**Directions:**
A. According to the news report about Tam the Sumatran rhino, what lifespan do rhinos generally have?
B. Write the next part of the news report about Tam the Sumatran rhino, picking up after its final sentence.

**Text provided:**
KOTA KINABALU: Tam, Malaysia's last surviving male Sumatran rhino, has no more than a few weeks to live, if not days, due to old age.
Tam, who is estimated to be in his mid-30s, has shown slight improvement over the last two days, due to intensive care since the Sabah Wildlife Department (SWD) announced on Sunday (May 19) that it was in critical condition.
However, SWD director Augustine Tuuga said their main concern remained his age, as rhinos generally have a lifespan of 35 to 40 years old.
“I have received the following update from the veterinarian; Tam has improved slightly over the past two days as a result of intensive care.
“But the problem is age-related. We do not expect him to survive for much longer. The timeframe is likely to be in the days rather than weeks (before his demise),” said Augustine in a written text reply Tuesday (May 21).
Tam and female rhino Iman are the only two Sumatran rhinos in captivity in Malaysia.

(Recorded data)
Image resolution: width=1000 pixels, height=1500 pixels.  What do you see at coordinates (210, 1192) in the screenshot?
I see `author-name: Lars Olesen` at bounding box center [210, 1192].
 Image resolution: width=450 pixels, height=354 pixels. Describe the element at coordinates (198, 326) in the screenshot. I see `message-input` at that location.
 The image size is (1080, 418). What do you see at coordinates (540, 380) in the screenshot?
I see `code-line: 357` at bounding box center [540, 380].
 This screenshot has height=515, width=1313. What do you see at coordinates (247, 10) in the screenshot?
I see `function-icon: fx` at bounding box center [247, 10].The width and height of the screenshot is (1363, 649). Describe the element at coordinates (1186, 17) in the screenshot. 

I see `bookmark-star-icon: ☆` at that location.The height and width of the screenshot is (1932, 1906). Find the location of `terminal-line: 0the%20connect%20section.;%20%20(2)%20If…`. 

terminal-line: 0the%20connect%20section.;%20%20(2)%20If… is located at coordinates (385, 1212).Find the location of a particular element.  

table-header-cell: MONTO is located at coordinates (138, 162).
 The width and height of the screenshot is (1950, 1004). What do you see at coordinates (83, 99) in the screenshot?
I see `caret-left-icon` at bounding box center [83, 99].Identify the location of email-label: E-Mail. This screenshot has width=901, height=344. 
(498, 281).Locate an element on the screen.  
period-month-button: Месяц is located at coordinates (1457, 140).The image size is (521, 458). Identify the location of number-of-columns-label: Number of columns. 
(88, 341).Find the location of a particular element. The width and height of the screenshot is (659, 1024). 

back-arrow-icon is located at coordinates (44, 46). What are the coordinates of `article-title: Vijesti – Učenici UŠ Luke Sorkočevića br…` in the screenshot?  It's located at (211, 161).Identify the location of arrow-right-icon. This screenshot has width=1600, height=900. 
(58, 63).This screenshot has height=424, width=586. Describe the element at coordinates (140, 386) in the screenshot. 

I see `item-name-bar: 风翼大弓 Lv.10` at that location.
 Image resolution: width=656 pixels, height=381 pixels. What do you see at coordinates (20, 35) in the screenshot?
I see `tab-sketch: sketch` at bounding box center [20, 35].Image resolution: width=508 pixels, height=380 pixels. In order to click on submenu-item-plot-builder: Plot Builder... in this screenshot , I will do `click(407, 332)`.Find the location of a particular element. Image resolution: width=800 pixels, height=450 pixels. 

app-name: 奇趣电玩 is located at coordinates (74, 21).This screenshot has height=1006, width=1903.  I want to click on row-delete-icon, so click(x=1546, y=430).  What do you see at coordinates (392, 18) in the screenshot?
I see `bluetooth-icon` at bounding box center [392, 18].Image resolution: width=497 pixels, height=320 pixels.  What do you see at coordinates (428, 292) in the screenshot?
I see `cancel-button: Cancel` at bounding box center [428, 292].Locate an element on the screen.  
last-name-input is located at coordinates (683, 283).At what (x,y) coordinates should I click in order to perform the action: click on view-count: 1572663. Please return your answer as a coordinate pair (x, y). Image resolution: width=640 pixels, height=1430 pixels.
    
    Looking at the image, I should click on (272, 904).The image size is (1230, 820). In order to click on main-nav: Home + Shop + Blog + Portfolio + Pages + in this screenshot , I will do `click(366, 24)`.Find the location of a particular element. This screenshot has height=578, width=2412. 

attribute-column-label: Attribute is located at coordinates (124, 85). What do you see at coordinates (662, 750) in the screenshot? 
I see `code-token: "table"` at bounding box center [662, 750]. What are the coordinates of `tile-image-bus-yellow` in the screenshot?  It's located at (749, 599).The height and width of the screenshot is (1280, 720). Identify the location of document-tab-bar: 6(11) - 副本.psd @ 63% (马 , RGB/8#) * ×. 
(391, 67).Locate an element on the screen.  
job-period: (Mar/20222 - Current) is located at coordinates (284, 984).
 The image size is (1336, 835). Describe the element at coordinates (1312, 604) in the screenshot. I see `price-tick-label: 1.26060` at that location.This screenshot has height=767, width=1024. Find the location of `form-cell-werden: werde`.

**Results in order:**
A. Rhinos generally have a lifespan of 35 to 40 years.

B.
The elusive species has been considered extinct in the wild in Malaysia, as no individuals were detected in Sabah’s wild in recent years.
However, a Sumatran rhino was reportedly captured in Indonesia’s east Kalimantan last year.
Over the years, Sabah and Malaysia authorities have been trying to engage with Indonesia in rhino preservation, with a focus on advanced reproductive technology, including in-vitro fertilisation (IVF).
Despite claims of ongoing government-to-government talks, so far efforts have been unsuccessful, as nothing concrete has been achieved on the matter.